## ASSIGNMENT
Take the line that contains "Task: Click help" and each one after it through the last line below, and retype them exactly. Leave out the pictures.
--- EXCERPTED RECORDS Enclosed Below ---
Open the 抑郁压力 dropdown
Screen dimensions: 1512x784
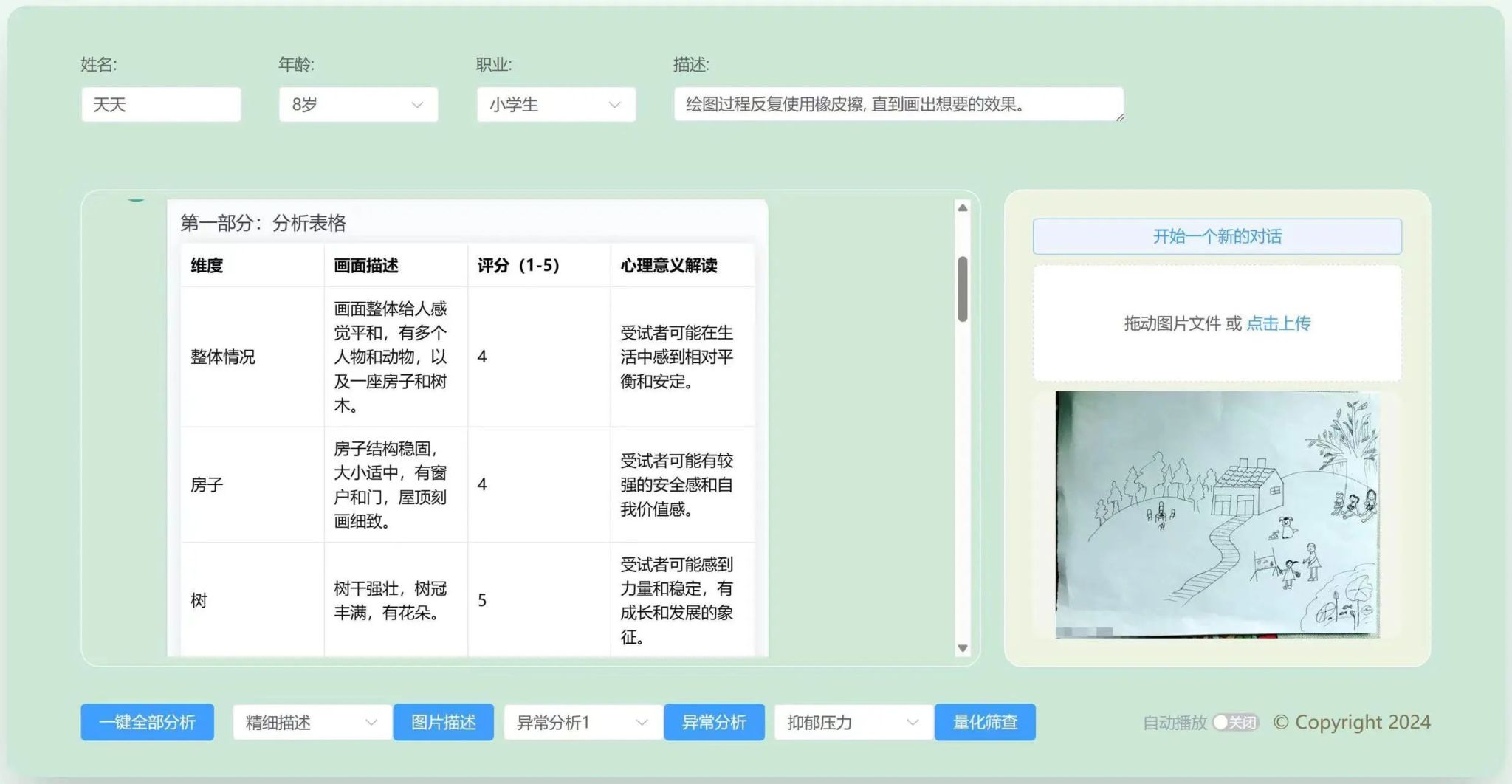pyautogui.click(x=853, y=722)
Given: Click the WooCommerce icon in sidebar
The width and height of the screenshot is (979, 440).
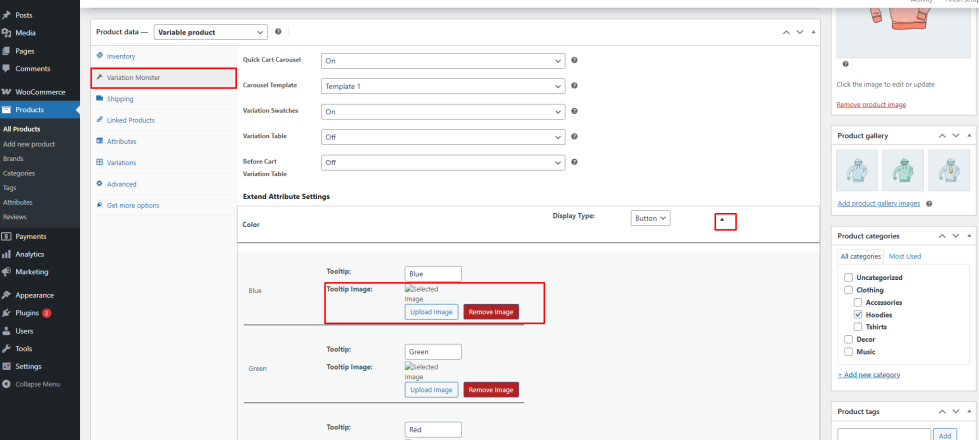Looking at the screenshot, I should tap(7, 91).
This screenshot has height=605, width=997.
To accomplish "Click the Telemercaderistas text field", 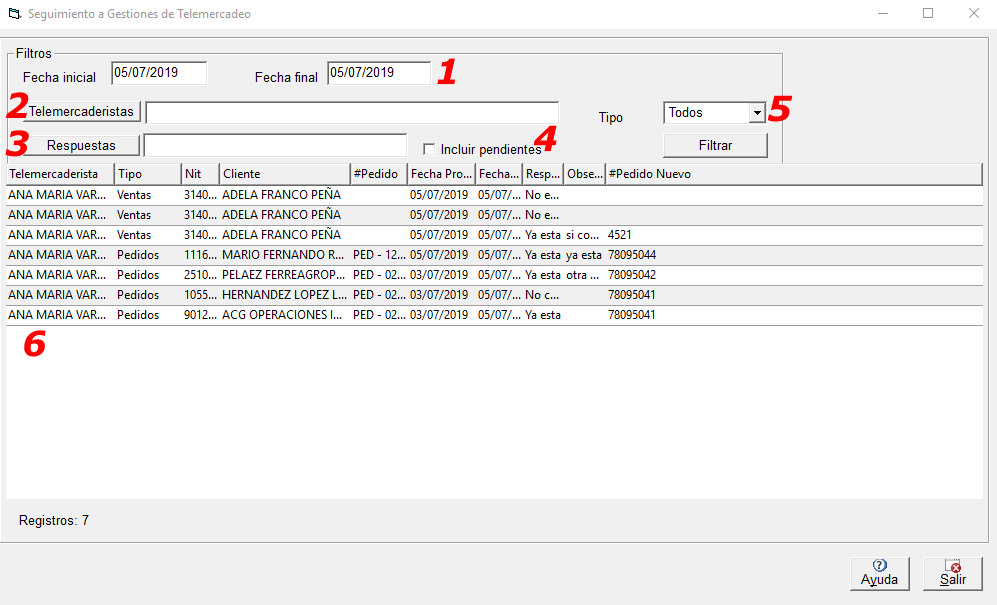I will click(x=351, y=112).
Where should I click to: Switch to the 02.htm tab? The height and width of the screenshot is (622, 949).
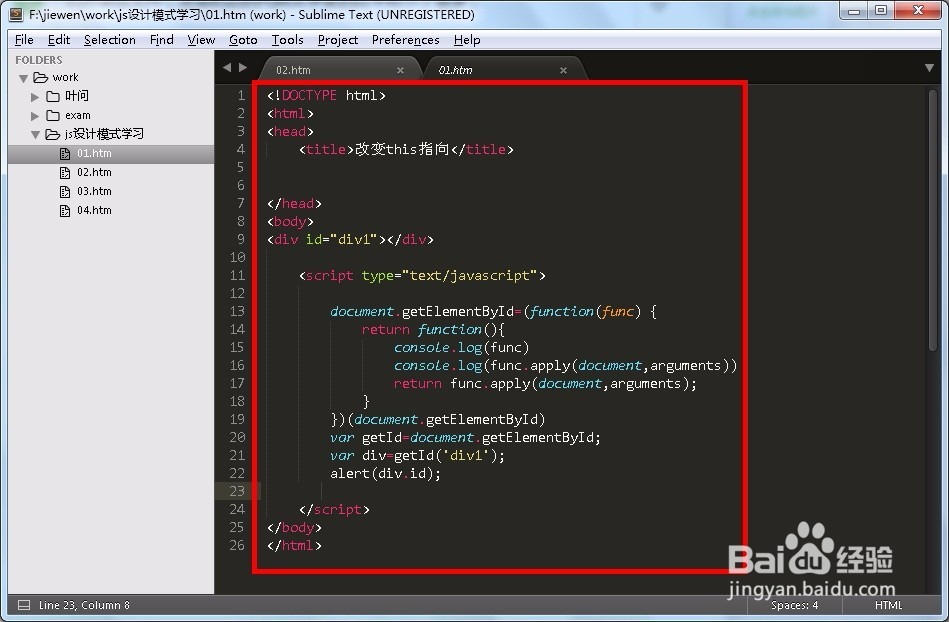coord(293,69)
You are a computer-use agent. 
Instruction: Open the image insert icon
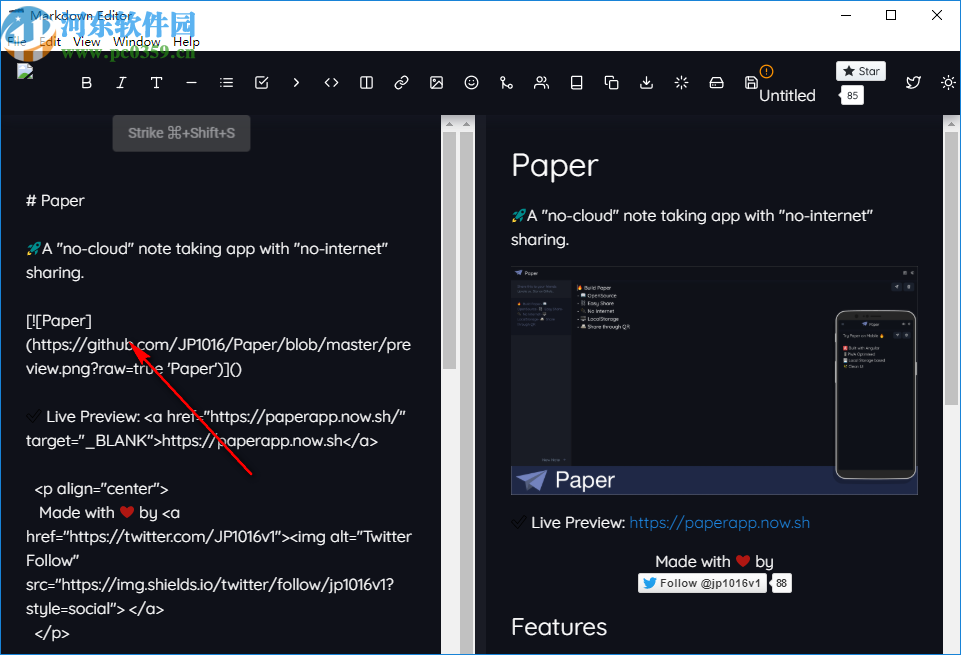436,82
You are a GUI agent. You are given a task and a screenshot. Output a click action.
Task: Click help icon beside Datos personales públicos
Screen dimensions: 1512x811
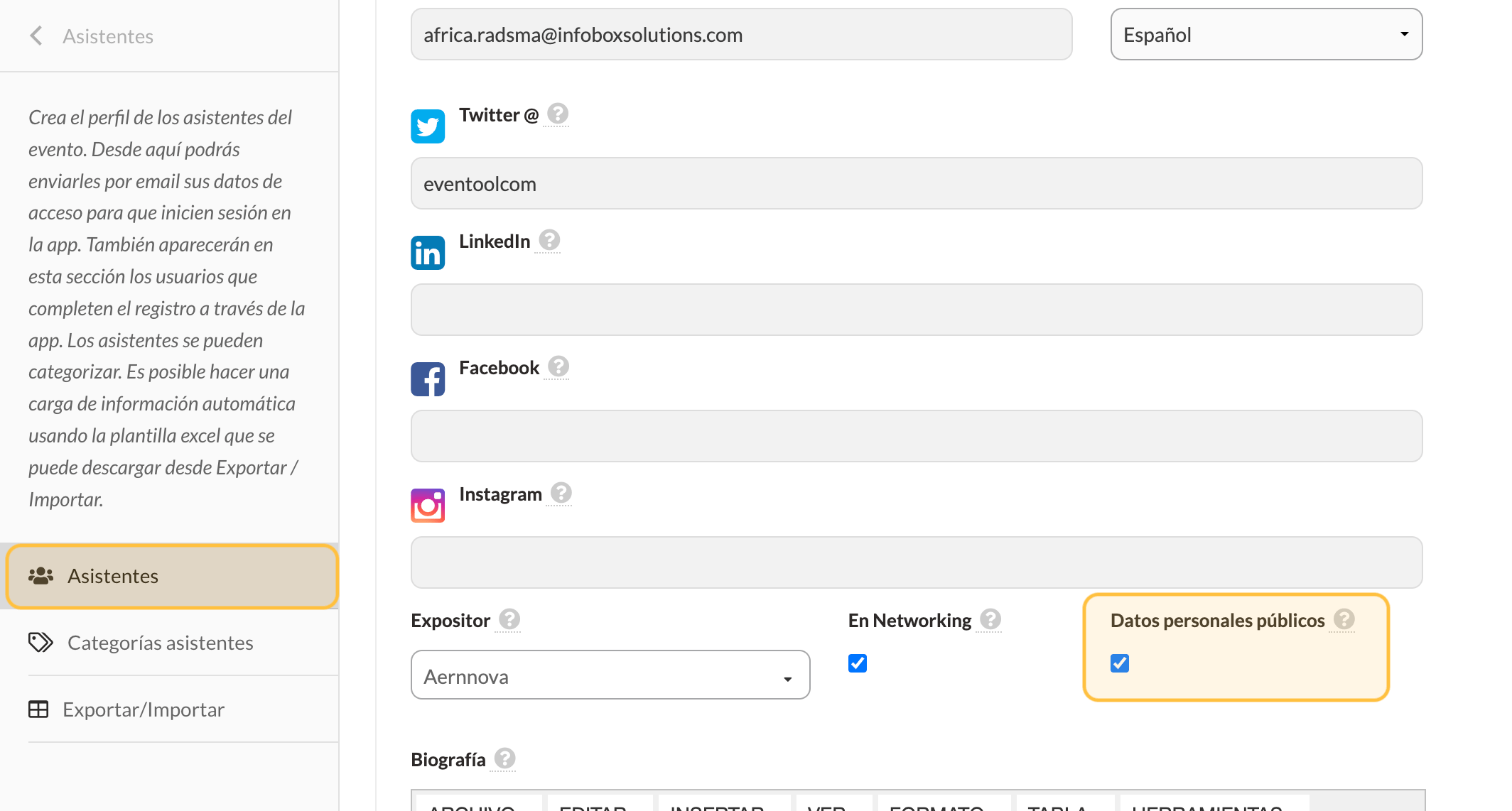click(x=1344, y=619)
--- End of Enclosed EXCERPTED RECORDS ---
## TASK RESPONSE
Task: Click help icon beside Datos personales públicos
Screen dimensions: 1512x811
click(x=1344, y=619)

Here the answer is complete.